Ora , ovviamente, non vi spoilero tutto il libro che merita di essere letto, ma tutto questo accende o meglio spegne un fuoco nella vita del protagonista che decide di sparire, di annullarsi, di diventare uno degli invisibili che incontriamo ogni giorno per strada e da cui spesso scappiamo anche solo con lo sguardo.
Perché non chiedono l’elemosina, sarebbe molto più semplice.
Ma, molto più spesso, sono la nostra cattiva coscienza.
E quindi quella vita in cui il tetto è un cielo di stelle, ma anche meno romanticamente d’inverno dei gas di scarico delle auto per provare a scaldarsi.
E mi piace condividere tutto questo con alcuni dei sacerdoti più straordinari che conosco e che, a mio parere, vivono sulla propria pelle le parole di Cristo prima ancora di predicarle. Penso a Nicolò Anselmi, ora vescovo di Rimini, a Massimiliano Moretti, a Giacomo Martino, Valentino Porcile, Paolo Marrè Brunenghi e tantissimi altri.
Perché è solo grazie a loro e a chi, cattolico o laico, ragiona o agisce come loro che tanti invisibili, tanti ultimi, tanti scomparsi o annullati per propria scelta, ritrovano la propria vita, ma soprattutto la propria dignità. Perché credo proprio sia questa la parola chiave per comprendere questa storia: dignità.
Non la privazione, non la povertà, non la difficoltà, ma la dignità.
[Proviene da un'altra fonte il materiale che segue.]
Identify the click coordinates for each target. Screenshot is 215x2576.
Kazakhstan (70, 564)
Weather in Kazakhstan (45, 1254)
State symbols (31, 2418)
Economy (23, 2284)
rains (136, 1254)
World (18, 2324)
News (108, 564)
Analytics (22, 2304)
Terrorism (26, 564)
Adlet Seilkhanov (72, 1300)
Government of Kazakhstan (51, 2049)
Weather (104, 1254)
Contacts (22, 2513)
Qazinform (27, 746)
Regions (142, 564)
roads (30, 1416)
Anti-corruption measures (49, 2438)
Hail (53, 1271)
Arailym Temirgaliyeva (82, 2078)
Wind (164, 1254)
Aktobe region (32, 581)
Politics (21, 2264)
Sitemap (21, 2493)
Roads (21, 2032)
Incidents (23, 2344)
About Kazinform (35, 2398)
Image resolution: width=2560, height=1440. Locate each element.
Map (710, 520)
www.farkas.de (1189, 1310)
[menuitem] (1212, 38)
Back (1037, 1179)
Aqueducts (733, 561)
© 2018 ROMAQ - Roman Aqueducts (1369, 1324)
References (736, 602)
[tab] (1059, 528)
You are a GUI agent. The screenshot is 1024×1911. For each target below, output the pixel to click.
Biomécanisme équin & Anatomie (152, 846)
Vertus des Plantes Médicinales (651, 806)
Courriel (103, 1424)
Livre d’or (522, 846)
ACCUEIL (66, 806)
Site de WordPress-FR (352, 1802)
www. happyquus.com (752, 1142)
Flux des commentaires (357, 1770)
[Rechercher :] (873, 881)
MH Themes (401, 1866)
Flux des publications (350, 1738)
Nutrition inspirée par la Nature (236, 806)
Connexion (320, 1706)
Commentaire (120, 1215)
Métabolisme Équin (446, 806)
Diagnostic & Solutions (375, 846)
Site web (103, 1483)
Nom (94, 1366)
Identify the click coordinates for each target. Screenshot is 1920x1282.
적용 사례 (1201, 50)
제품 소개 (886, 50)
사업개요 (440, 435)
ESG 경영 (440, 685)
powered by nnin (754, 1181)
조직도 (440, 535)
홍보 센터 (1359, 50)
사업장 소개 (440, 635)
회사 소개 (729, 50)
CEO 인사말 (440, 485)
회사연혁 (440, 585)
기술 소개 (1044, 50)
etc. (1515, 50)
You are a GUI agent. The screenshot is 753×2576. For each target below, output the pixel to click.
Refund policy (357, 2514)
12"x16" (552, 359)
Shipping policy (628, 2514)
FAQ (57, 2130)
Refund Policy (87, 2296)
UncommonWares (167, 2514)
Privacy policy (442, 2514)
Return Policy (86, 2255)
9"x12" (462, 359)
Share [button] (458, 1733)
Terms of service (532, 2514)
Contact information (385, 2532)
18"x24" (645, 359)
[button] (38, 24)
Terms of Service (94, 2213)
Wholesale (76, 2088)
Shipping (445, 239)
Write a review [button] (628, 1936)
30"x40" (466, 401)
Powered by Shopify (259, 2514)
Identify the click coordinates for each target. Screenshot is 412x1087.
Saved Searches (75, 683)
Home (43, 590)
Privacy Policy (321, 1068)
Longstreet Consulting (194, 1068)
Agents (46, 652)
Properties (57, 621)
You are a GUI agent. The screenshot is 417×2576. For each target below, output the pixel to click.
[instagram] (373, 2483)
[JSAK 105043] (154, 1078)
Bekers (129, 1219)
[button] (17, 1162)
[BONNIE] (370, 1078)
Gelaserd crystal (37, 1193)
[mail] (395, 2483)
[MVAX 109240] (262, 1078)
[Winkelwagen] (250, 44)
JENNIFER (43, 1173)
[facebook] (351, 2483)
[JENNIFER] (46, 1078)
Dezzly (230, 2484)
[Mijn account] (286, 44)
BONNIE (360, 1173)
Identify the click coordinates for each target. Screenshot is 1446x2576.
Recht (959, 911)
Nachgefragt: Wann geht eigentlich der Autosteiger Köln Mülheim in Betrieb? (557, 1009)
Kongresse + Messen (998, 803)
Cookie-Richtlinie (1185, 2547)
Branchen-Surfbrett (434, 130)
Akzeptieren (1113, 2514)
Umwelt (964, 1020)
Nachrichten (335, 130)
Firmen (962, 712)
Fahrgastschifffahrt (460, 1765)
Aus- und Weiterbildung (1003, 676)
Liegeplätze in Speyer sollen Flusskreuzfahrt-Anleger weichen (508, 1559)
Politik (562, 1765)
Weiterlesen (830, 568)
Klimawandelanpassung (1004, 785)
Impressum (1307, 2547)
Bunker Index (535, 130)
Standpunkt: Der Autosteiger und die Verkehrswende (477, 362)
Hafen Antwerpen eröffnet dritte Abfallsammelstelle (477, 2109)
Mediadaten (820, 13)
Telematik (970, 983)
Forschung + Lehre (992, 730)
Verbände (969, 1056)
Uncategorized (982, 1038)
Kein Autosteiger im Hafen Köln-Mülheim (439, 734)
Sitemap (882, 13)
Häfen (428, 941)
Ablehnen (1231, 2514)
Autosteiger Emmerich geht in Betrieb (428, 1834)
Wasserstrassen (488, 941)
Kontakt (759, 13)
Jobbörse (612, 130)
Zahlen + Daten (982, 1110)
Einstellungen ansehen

Chiunque abbia conosciuto chi vive per strada sotto i cartoni o anche semplicemente abbia avuto la fortuna di servire qualche volta a Sant’Egidio o in una delle comunità che aiutano chi ne ha più bisogno – nel libro si parla della straordinaria Opera San Francesco per i Poveri di Milano, ma potrei parlare di Sant’Egidio a Genova con Andrea Chiappori – sa che spesso non c’è alcun modo di convincere chi ha scelto la strada di optare per altre soluzioni: dormitori, servizi sociali o altro.
Perché la scelta della strada è una scelta psicologica e di vita prima di essere una scelta economica. E tutto questo Gugliotta lo racconta benissimo, con cuore, sensibilità, ricerca della bellezza.
Ne esce uno dei più bei carabinieri della storia della letteratura, bello come quello, diversissimo, raccontato da Salvatore Careddu, l’ispiratore dei “Racconti del maresciallo”.
Persone, i due carabinieri – quello di carta di Roberto e quello in carne e ossa, Salvatore – che, ancora una volta, nonostante tutto, ci fanno sentire orgogliosi di essere italiani.